Le 8 juin 2021, un tribunal international a confirmé la condamnation à perpétuité de Ratko Mladic, surnommé le «Boucher des Balkans», le général à la tête des troupes qui avaient pris Srebrenica en 1995, pour génocide, crimes contre l'humanité et crimes de guerre.
Par ailleurs, le 23 mai 2024, l'Assemblée générale des Nations Unies a adopté une résolution portée par l'Allemagne et le Rwanda désignant le 11 juillet comme la «Journée internationale de réflexion et de commémoration du génocide commis à Srebrenica en 1995». Cette résolution invitait aussi instamment les États membres à opérer un devoir de mémoire et à préserver la vérité des faits historiques établis sur cet évènement tragique à travers leurs systèmes éducatifs.
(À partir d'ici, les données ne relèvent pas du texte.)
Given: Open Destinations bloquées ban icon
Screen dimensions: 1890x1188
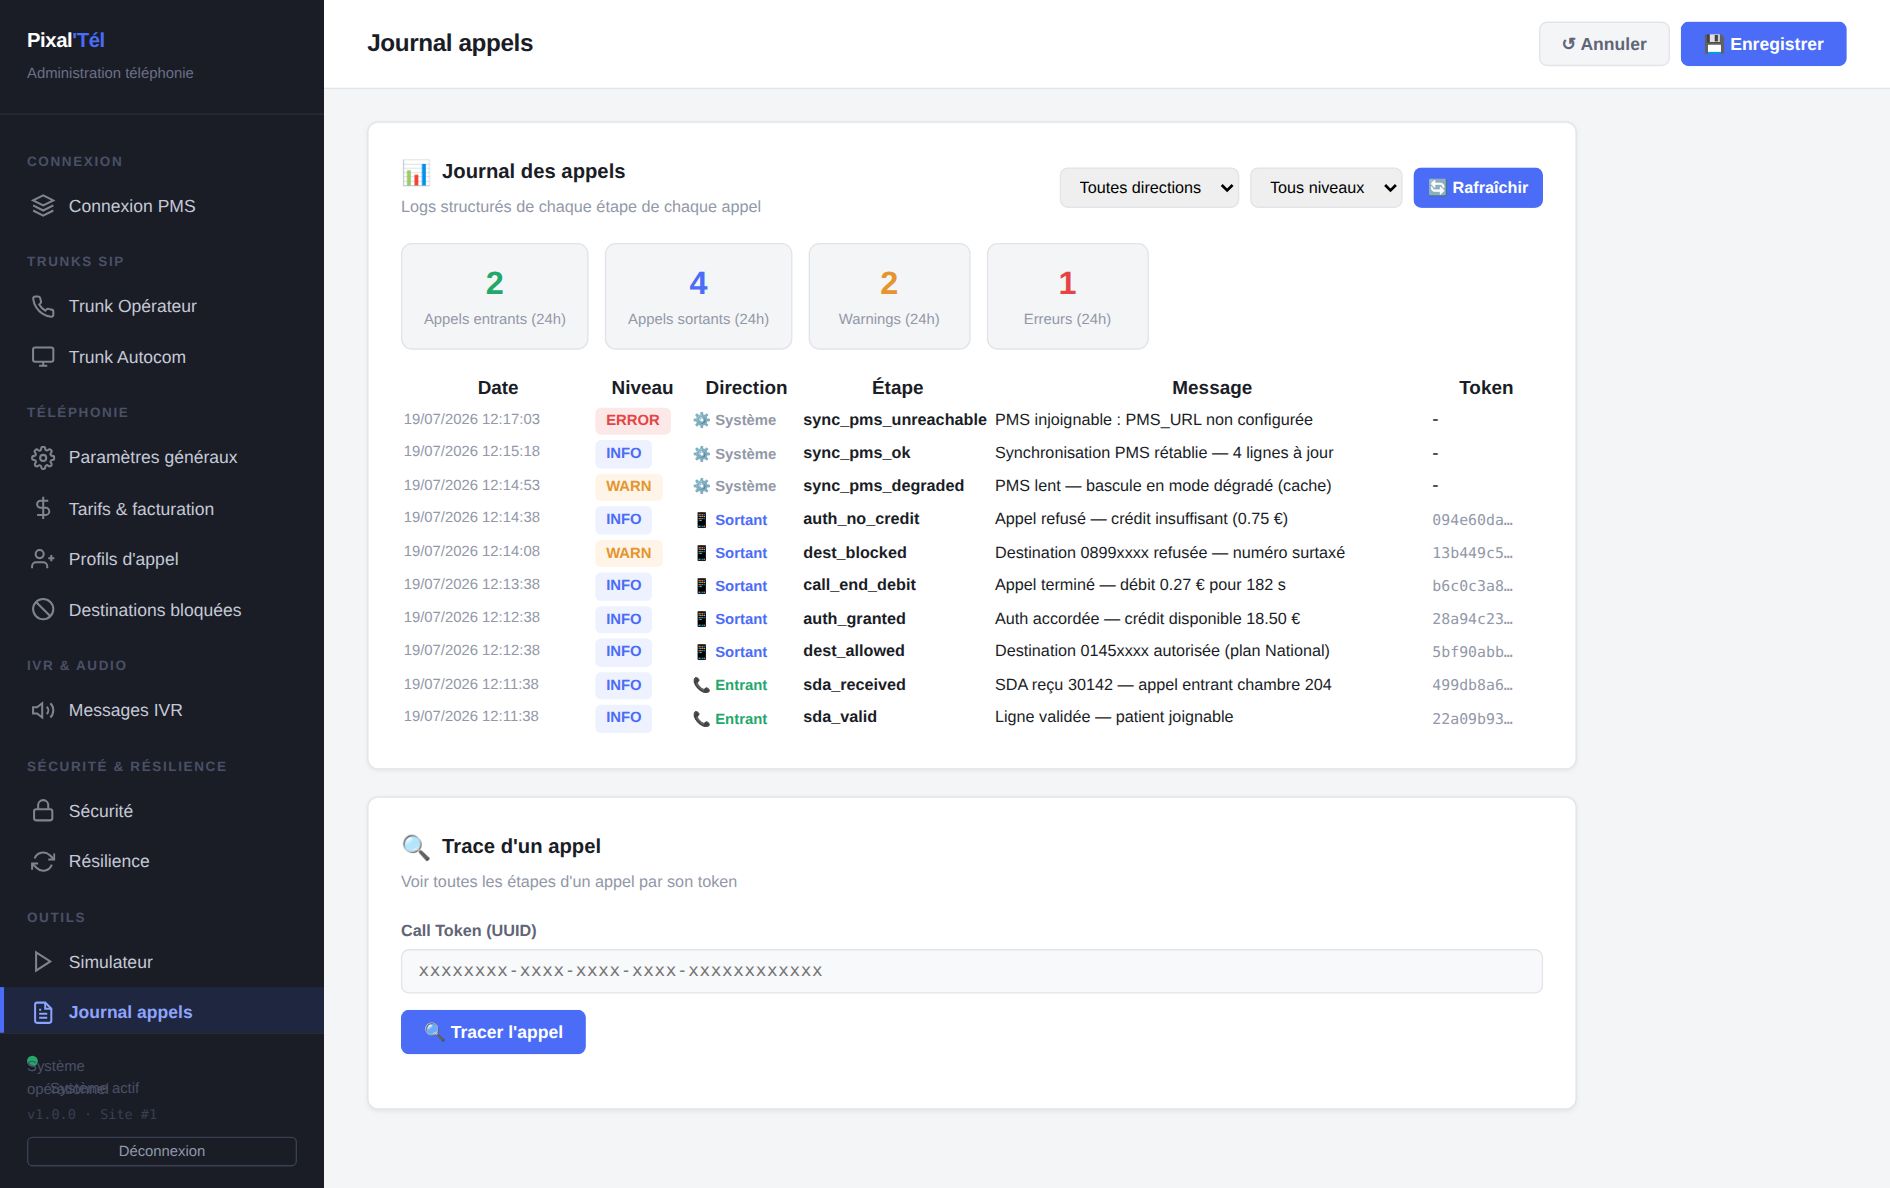Looking at the screenshot, I should click(x=43, y=609).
Une mémoire conflictuelle, notamment du côté serbe
Néanmoins, la mémoire du massacre de Srebrenica est loin de faire consensus aujourd'hui, particulièrement chez le voisin serbe. Cela concerne également le territoire même de la Bosnie-Herzégovine, dans la République serbe de Bosnie (une des deux entités régionales autonomes du pays) qui connaît une dérive sécessionniste sous la présidence de Milorad Dodik. Ce dernier considère ainsi que les événements de Srebrenica sont un crime de guerre et non un génocide, tandis que dans les rues de Banja Luka, la capitale de la Republika Srpska, les criminels Ratko Mladic et Radovan Karadzic condamnés à la prison à perpétuité par le TPIY sont toujours célébrés comme des héros. Radovan Karadzic est notamment accusé d'avoir ordonné le nettoyage ethnique des Bosniaques et des Croates lors de la guerre de Bosnie-Herzégovine.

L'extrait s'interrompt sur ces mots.